**QUESTIONS ON THE MATERIAL**
A - In the forum post about nested span tags, reproduce the passage that begins with the words "Posted to regexp-user@jakarta.apache.org" and ends after "to be difficult.", switching "string replacements" to "search-and-replace operations".
B - In the forum post about nested span tags, what kind of document is the poster trying to parse?
C - Write the next part of the forum post about nested span tags, starting after its final sentence.

#### TEXT PROVIDED

You are viewing a plain text version of this content. The canonical link for it is here.
Posted to regexp-user@jakarta.apache.org by Cheryl! <ch...@lyrehcworld.com> on 2003/03/24 22:48:52 UTC
nested tags

  I have the need to parse a Word doc that was saved as HTML.  Word 
creates a bunch of junk when saving as HTML and I have been successful 
in getting most of it out through string replacements.

There is one remaining item that seems to have me baffled.  It is in the 
situation of nested span tags.  Word seems to create a lot of nested 
empty span tags.  This seems easy enough with regex, however soon proves 
to be difficult.

For example, I have the following piece of HTML from the document.  
<span style='font-size:11.0pt;mso-bidi-font-size: 
9.0pt;font-weight:normal'>sentence number one.<span 
style=\"mso-spacerun: yes\">  </span>Sentence number 2.<span 
style=\"mso-spacerun: yes\">  </span>Sentence number 3.<span 
style=\"mso-spacerun: yes\">        </span>Sentence Number 4.<span 
style=\"mso-spacerun: yes\">  </span></span>

Notice that there are opening and closing span tags nested with blank 
spaces between the open and close tag.  I want these removed so that my 
final version would look like this.

<span style='font-size:11.0pt;mso-bidi-font-size: 
9.0pt;font-weight:normal'>sentence number one.  Sentence number 2. 
 Sentence number 3.  Sentence Number 4.</span>

Problem is, when I search for a pattern like this: <span.*?>\\s*?</span>
it matches from the first opening span tag through the first closing 
span tag.  So, it matches this:
<span style='font-size:11.0pt;mso-bidi-font-size: 
9.0pt;font-weight:normal'>sentence number one.<span 
style=\"mso-spacerun: yes\">  </span>

And if you think about it, that makes sense because of the fact that I 
am saying match any number of characters after the word span in the 
opening tag and do this until you find a greater than sign followed by 
some spaces followed by a closing span.  So, it is doing what I am 
asking it to do, but not really what I want it to do.

########
#### GIVEN INFORMATION

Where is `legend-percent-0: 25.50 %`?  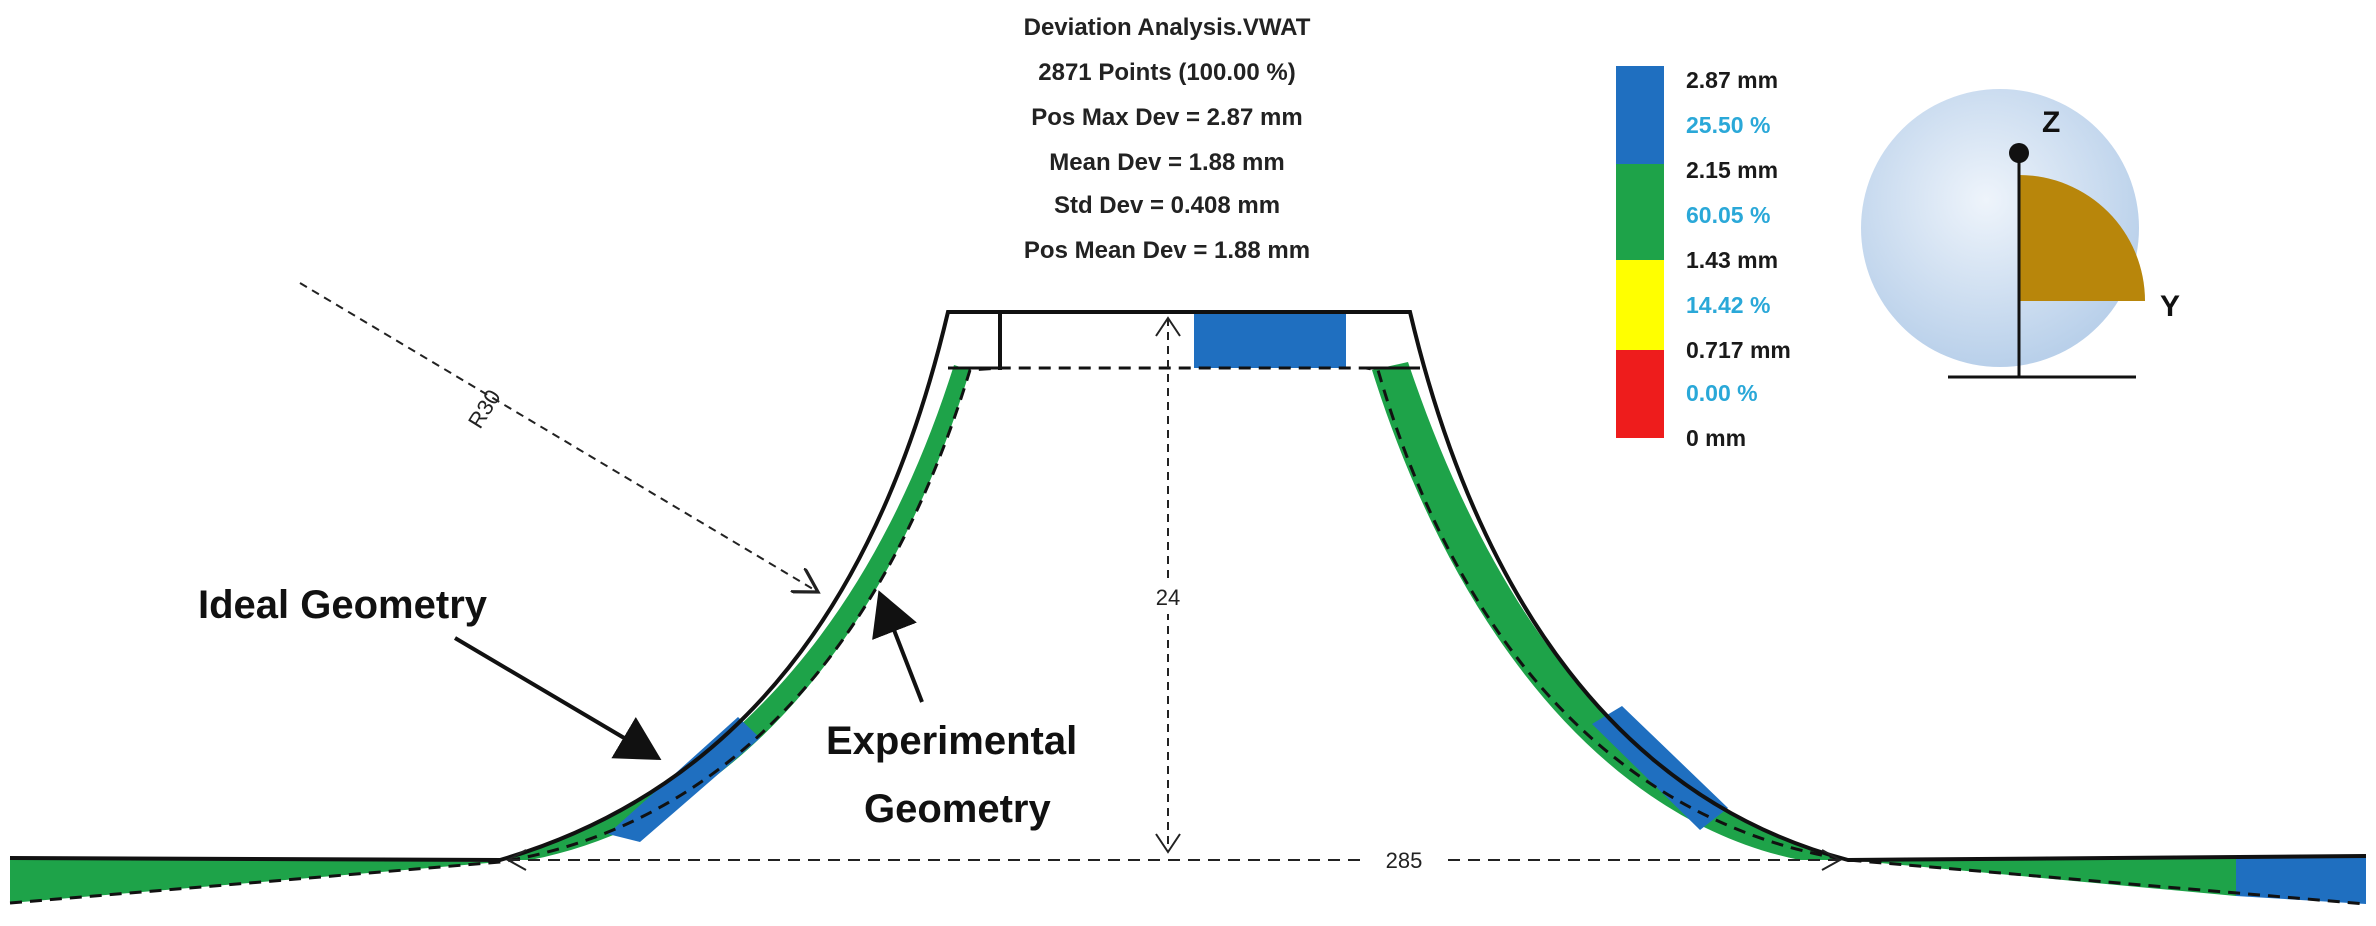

########

**RESULTS FOR THE EXERCISE**
A -
Posted to regexp-user@jakarta.apache.org by Cheryl! <ch...@lyrehcworld.com> on 2003/03/24 22:48:52 UTC
nested tags

  I have the need to parse a Word doc that was saved as HTML.  Word 
creates a bunch of junk when saving as HTML and I have been successful 
in getting most of it out through search-and-replace operations.

There is one remaining item that seems to have me baffled.  It is in the 
situation of nested span tags.  Word seems to create a lot of nested 
empty span tags.  This seems easy enough with regex, however soon proves 
to be difficult.

B - A Word document that was saved as HTML.

C -
It seems that this would be a simple thing to do, so I am assuming that 
I am just not familiar enough with the regex commands.  Any help on this 
matter would be hugely appreciated.   Here are some of the other 
patterns I have tried.  Some of them might be far-fetched, but I was 
just trying anything out of desperation.

         RE r = new RE("(<span(.*>\\s*?)</span>)");
         RE r = new RE("(<span(.*?)>\\s*</span>)");
         RE r = new RE("(<span(.*?)(>\\s*?<)/span>)");
         RE r = new RE("(<span.+?>\\s+?</span>)");
         RE r = new RE("(<span[^<span]*>\\s*</span>)");
         RE r = new RE("<span[^>]*(>\\s*<)/span>");
         RE r = new RE("<span.*?>(.*?)</span>"); //no good. pulls out 
the double span if nested.
         RE r = new RE("<span.*?>([^abc]*?)</span>");
         RE r = new RE("<span.*?[^<span.*>](></span>)"); //try to force 
it to not have a nested span
         RE r = new RE(">\\s*</span>"); //ok, let's just look for the 
empty span stuff without opening span

Thanks,

Cheryl!